## Task description
Your task is to return exactly the lines that run from the one containing "BrokerCheck (27, 2552)" through the end of the listing below, without any pictures.

## Working data
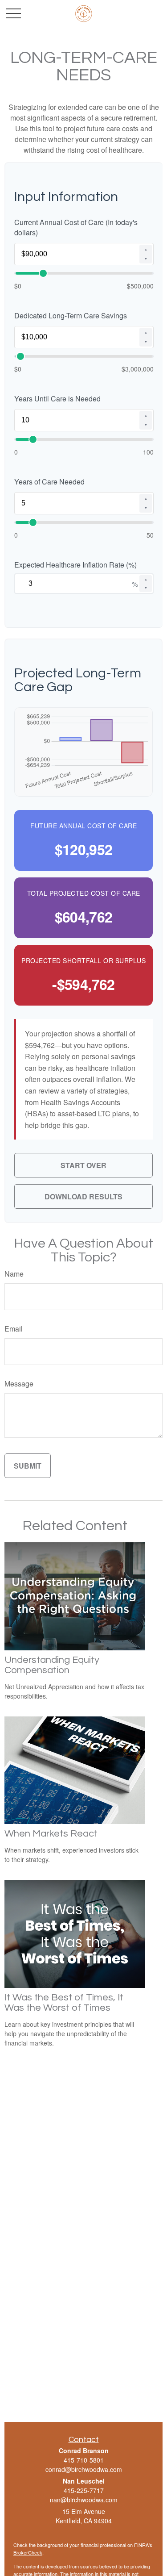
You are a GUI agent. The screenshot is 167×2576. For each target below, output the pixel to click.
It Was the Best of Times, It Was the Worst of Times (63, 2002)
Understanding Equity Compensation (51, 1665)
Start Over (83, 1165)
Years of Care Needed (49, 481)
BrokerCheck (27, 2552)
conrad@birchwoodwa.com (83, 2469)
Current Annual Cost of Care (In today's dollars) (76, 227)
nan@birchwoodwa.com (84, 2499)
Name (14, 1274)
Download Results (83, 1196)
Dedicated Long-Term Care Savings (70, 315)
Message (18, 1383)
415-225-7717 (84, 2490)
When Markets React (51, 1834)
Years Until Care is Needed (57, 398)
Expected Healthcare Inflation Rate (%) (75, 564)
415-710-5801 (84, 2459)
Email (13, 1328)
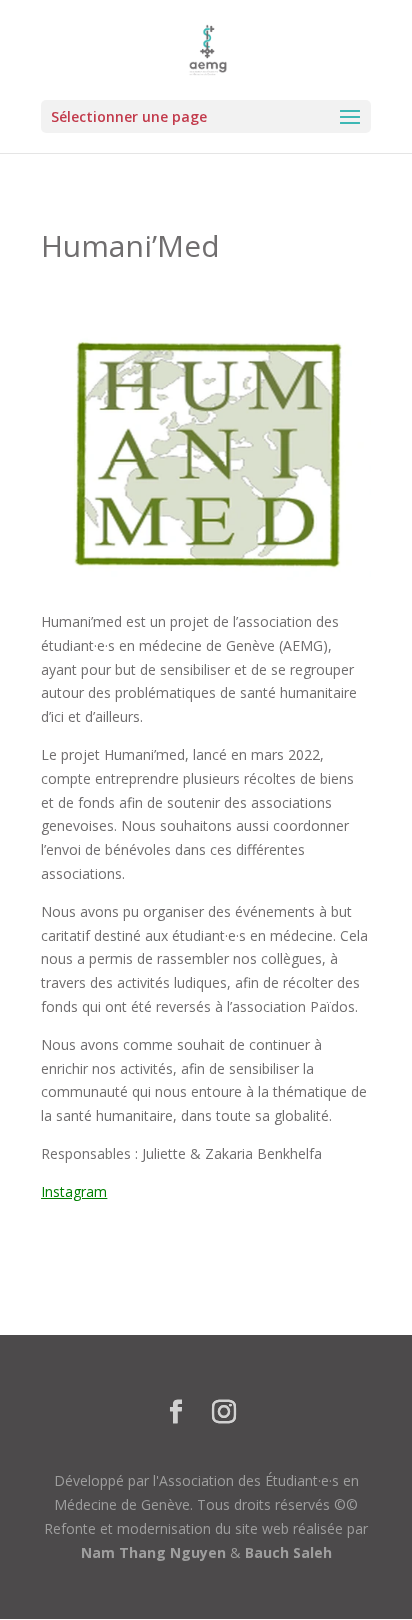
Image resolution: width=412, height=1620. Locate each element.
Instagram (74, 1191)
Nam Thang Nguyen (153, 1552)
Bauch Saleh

## Written response
BrokerCheck (27, 2552)
conrad@birchwoodwa.com (83, 2469)
Current Annual Cost of Care (In today's dollars) (76, 227)
nan@birchwoodwa.com (84, 2499)
Name (14, 1274)
Download Results (83, 1196)
Dedicated Long-Term Care Savings (70, 315)
Message (18, 1383)
415-225-7717 (84, 2490)
When Markets React (51, 1834)
Years Until Care is Needed (57, 398)
Expected Healthcare Inflation Rate (%) (75, 564)
415-710-5801 (84, 2459)
Email (13, 1328)
Image resolution: width=412, height=1620. Locate each element.
Instagram (74, 1191)
Nam Thang Nguyen (153, 1552)
Bauch Saleh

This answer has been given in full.